## Records from a data collection
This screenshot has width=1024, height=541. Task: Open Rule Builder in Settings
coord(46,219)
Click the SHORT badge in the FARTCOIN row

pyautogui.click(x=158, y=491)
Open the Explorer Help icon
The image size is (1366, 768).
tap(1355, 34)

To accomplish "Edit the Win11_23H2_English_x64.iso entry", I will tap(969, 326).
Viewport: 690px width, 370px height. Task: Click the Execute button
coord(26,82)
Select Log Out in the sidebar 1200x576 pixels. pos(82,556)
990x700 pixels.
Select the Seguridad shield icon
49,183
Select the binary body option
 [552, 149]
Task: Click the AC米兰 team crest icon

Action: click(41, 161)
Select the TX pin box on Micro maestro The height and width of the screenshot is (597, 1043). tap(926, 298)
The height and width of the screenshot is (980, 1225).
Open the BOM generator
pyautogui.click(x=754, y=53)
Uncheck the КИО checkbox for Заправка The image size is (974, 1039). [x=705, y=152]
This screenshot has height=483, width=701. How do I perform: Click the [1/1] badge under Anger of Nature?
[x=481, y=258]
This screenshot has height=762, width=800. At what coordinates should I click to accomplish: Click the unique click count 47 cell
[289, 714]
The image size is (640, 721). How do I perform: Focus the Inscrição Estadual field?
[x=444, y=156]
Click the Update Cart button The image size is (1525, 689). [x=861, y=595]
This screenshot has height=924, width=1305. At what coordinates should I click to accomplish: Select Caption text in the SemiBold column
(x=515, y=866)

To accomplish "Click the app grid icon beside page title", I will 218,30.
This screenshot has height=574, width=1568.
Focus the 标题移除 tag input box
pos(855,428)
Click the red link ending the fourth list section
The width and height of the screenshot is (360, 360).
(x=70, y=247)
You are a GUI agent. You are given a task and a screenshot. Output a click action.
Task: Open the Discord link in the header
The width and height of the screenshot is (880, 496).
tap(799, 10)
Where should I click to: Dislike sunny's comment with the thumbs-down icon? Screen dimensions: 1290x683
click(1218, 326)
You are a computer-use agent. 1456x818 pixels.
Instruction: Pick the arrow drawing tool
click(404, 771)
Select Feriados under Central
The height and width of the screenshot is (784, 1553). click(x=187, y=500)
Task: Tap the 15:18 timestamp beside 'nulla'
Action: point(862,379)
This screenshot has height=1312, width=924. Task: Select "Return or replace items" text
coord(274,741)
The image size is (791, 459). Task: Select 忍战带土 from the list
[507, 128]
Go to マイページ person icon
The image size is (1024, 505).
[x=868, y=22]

## Your assignment
Only the lines from the one containing "Click the red" through the final line of the records above should be printed, exactly as they stand.

## Result for this exercise
Click the red link ending the fourth list section
The width and height of the screenshot is (360, 360).
(x=70, y=247)
You are a GUI agent. You are given a task and a screenshot. Output a click action.
Task: Open the Discord link in the header
The width and height of the screenshot is (880, 496).
tap(799, 10)
Where should I click to: Dislike sunny's comment with the thumbs-down icon? Screen dimensions: 1290x683
click(1218, 326)
You are a computer-use agent. 1456x818 pixels.
Instruction: Pick the arrow drawing tool
click(404, 771)
Select Feriados under Central
The height and width of the screenshot is (784, 1553). click(x=187, y=500)
Task: Tap the 15:18 timestamp beside 'nulla'
Action: point(862,379)
This screenshot has height=1312, width=924. Task: Select "Return or replace items" text
coord(274,741)
The image size is (791, 459). Task: Select 忍战带土 from the list
[507, 128]
Go to マイページ person icon
The image size is (1024, 505).
[x=868, y=22]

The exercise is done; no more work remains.